Apesar da sua óbvia facilidade com línguas, aprender o crioulo não foi no entanto fácil, conta-nos. “Comecei a perceber o crioulo logo naquela primeira viagem, ao ouvir muita música, ao trabalhar com o Bau e com outros músicos que eu cheguei a conhecer. Mas foi depois, em 2018, quando voltei para Cabo Verde através da Jerome Foundation, que fiz uma pesquisa mais elaborada. Sobre a vida da Cesária, sobre a música tradicional, a morna, coladeira. E foi naquela altura que eu também fiz aulas de crioulo. E ainda tenho coisas para aprender. É uma língua que não é muito fácil, não”.
A “Sodade”
Durante a vida de Kavita, tem havido sempre um paralelismo entre a carreira de artista e esta sua curiosidade, a procura, o estudo das etnologias. Diz que tudo faz parte de si e da sua vida artística, do processo. “É o meu jeito. Eu sempre fui assim, eu sempre fui muito curiosa, sou uma pessoa que levanta muitas questões e que não fica satisfeita com a primeira resposta. Quero sempre saber porquê e qual é a razão”, conta a cantora, qua chegou a trabalhar como jornalista.
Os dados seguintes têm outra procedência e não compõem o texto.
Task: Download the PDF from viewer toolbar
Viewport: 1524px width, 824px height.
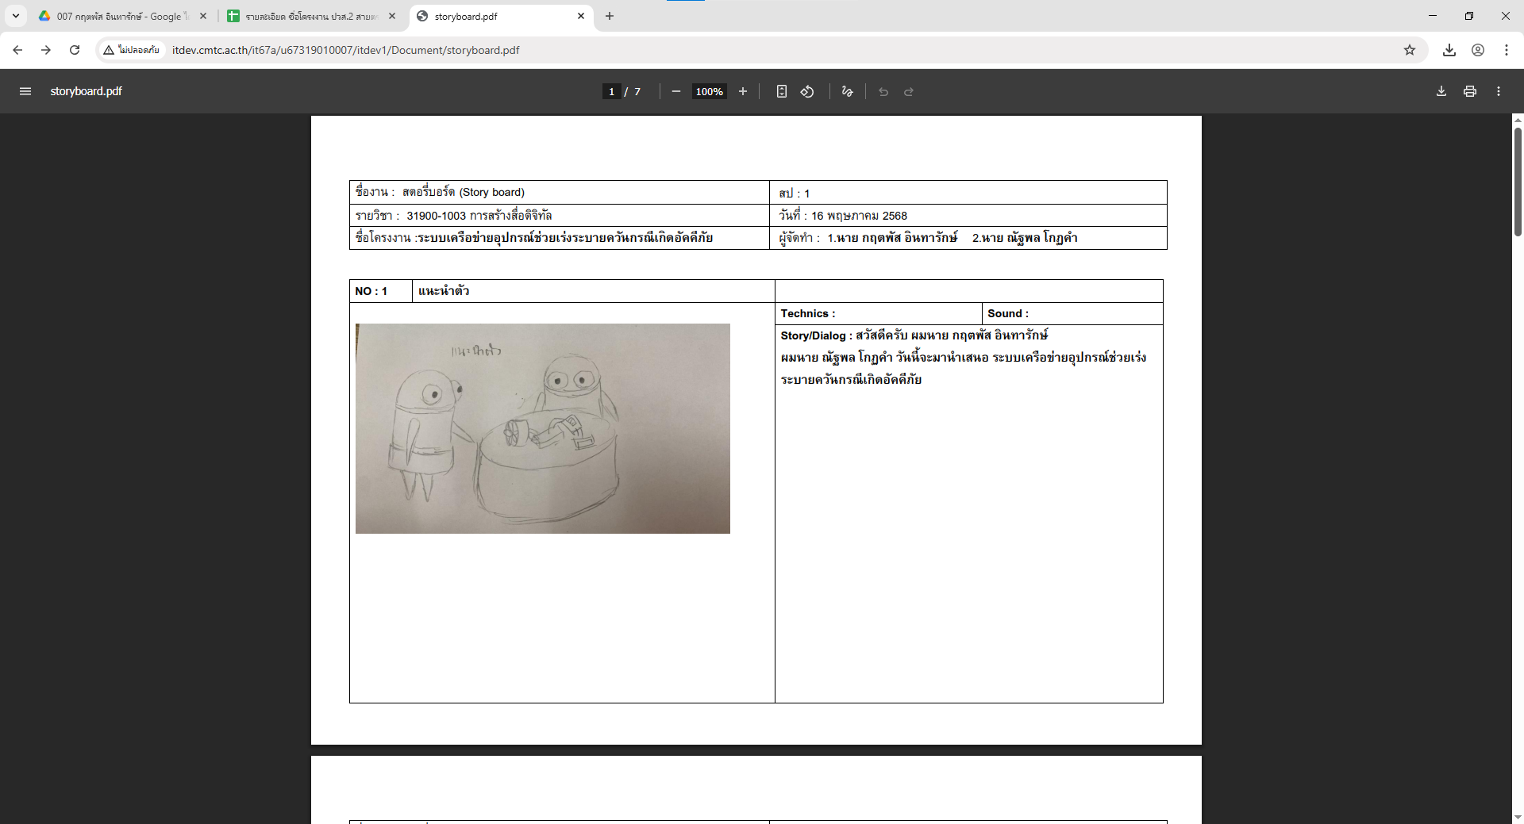Action: tap(1441, 91)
Mas admite que tem a ver também com uma sensação de “saudade” de algo. “Eu sou muito nova-iorquina claro, mas não diria que me sinto muito americana. Não diria que me sinto indiana. Eu sou uma pessoa... global”, refere. “Eu estou interessada em tudo, em como são os espaços entre uma identidade e outra, como são os espaços onde há várias coisas que se mexem, como nas cidades cosmopolitas, tal como Lisboa, tal como Nova Iorque. E eu sinto que, na verdade, isso é um aspeto muito importante de Cabo Verde, porque Cabo Verde é um país crioulo. É um país que tem muitas influências do mundo todo, por causa de ser um arquipélago, por causa de ter sempre idas e voltas, do lado africano, português, inglês. Eu sinto que é um lugar muito aberto ao mundo e que tem muitas conexões com todo o mundo. Então, faz muito sentido que eu me sinta tão ligada aquela música e que eu me sinta muito em casa em Cabo Verde, porque tem a ver com humanidade”.
No coração do álbum de 12 músicas está sempre presente este tema que vai referindo de passagem, a tal “Sodade” de Cesária ou “saudade” tão lusófona, sentimento e palavra sem tradução em inglês.
Sobre como a sente – e como a explica, por exemplo aos norte-americanos – Kavita admite dizer sempre “que é uma sensação de nostalgia para alguma coisa que não existe mais”. E conclui: “para mim, quer dizer que a saudade com quem eu cresci foi uma saudade para uma Índia que já não existe mais. Era a Índia dos meus avós, dos meus pais. Mas se eu vou para a Índia agora, já mudou. E para mim, tendo tido muitas perdas, os meus pais, meus avôs, muito jovem, eu perdi a conexão com aquela terra. Mas eu sinto que ela existiu ou de certa maneira está lá, e isso é também a saudade”.